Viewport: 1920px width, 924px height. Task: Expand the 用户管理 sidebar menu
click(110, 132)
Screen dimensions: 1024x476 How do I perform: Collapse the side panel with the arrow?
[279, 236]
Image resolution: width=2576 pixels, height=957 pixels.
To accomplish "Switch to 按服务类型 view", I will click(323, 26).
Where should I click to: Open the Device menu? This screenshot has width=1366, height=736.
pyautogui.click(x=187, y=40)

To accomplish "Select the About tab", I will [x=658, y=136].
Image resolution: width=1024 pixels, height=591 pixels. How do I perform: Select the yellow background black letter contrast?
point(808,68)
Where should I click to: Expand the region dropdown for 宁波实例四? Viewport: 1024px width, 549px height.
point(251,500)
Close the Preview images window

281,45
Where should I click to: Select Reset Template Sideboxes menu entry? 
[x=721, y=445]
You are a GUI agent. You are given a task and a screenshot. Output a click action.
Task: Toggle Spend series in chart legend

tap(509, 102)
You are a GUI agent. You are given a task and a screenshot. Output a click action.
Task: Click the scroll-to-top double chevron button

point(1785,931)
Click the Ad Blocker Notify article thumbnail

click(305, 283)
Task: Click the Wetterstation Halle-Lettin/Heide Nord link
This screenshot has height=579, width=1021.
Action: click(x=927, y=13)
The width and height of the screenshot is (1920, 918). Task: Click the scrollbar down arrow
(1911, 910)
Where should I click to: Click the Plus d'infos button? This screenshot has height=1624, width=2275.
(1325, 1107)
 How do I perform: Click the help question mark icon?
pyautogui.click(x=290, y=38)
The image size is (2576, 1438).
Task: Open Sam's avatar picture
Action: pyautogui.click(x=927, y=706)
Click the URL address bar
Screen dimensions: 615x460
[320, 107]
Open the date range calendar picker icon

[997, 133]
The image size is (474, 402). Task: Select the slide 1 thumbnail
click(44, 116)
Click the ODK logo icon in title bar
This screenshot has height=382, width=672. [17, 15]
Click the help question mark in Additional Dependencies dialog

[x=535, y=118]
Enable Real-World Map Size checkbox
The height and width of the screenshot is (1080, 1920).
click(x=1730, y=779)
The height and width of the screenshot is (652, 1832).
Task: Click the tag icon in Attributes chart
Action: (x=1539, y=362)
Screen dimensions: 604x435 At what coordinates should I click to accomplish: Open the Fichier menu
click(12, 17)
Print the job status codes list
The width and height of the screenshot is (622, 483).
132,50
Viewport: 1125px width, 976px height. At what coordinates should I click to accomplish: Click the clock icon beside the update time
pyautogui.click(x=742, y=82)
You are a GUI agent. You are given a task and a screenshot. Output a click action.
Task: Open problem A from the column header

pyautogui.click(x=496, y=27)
──────────
Copy every row above verbatim, from the first line through the last, without altering any character, spacing, or line break.

Viewport: 1920px width, 924px height. Task: Expand the 用户管理 sidebar menu
click(110, 132)
Screen dimensions: 1024x476 How do I perform: Collapse the side panel with the arrow?
[279, 236]
Image resolution: width=2576 pixels, height=957 pixels.
To accomplish "Switch to 按服务类型 view", I will click(323, 26).
Where should I click to: Open the Device menu? This screenshot has width=1366, height=736.
pyautogui.click(x=187, y=40)

To accomplish "Select the About tab", I will [x=658, y=136].
Image resolution: width=1024 pixels, height=591 pixels. How do I perform: Select the yellow background black letter contrast?
point(808,68)
Where should I click to: Expand the region dropdown for 宁波实例四? Viewport: 1024px width, 549px height.
point(251,500)
Close the Preview images window

281,45
Where should I click to: Select Reset Template Sideboxes menu entry? 
[x=721, y=445]
You are a GUI agent. You are given a task and a screenshot. Output a click action.
Task: Toggle Spend series in chart legend

tap(509, 102)
You are a GUI agent. You are given a task and a screenshot. Output a click action.
Task: Click the scroll-to-top double chevron button

point(1785,931)
Click the Ad Blocker Notify article thumbnail

click(305, 283)
Task: Click the Wetterstation Halle-Lettin/Heide Nord link
This screenshot has height=579, width=1021.
Action: click(x=927, y=13)
The width and height of the screenshot is (1920, 918). Task: Click the scrollbar down arrow
(1911, 910)
Where should I click to: Click the Plus d'infos button? This screenshot has height=1624, width=2275.
(1325, 1107)
 How do I perform: Click the help question mark icon?
pyautogui.click(x=290, y=38)
The image size is (2576, 1438).
Task: Open Sam's avatar picture
Action: pyautogui.click(x=927, y=706)
Click the URL address bar
Screen dimensions: 615x460
[320, 107]
Open the date range calendar picker icon

[997, 133]
The image size is (474, 402). Task: Select the slide 1 thumbnail
click(44, 116)
Click the ODK logo icon in title bar
This screenshot has height=382, width=672. [17, 15]
Click the help question mark in Additional Dependencies dialog

[x=535, y=118]
Enable Real-World Map Size checkbox
The height and width of the screenshot is (1080, 1920).
click(x=1730, y=779)
The height and width of the screenshot is (652, 1832).
Task: Click the tag icon in Attributes chart
Action: (x=1539, y=362)
Screen dimensions: 604x435 At what coordinates should I click to accomplish: Open the Fichier menu
click(12, 17)
Print the job status codes list
The width and height of the screenshot is (622, 483).
132,50
Viewport: 1125px width, 976px height. At what coordinates should I click to accomplish: Click the clock icon beside the update time
pyautogui.click(x=742, y=82)
You are a GUI agent. You are given a task and a screenshot. Output a click action.
Task: Open problem A from the column header

pyautogui.click(x=496, y=27)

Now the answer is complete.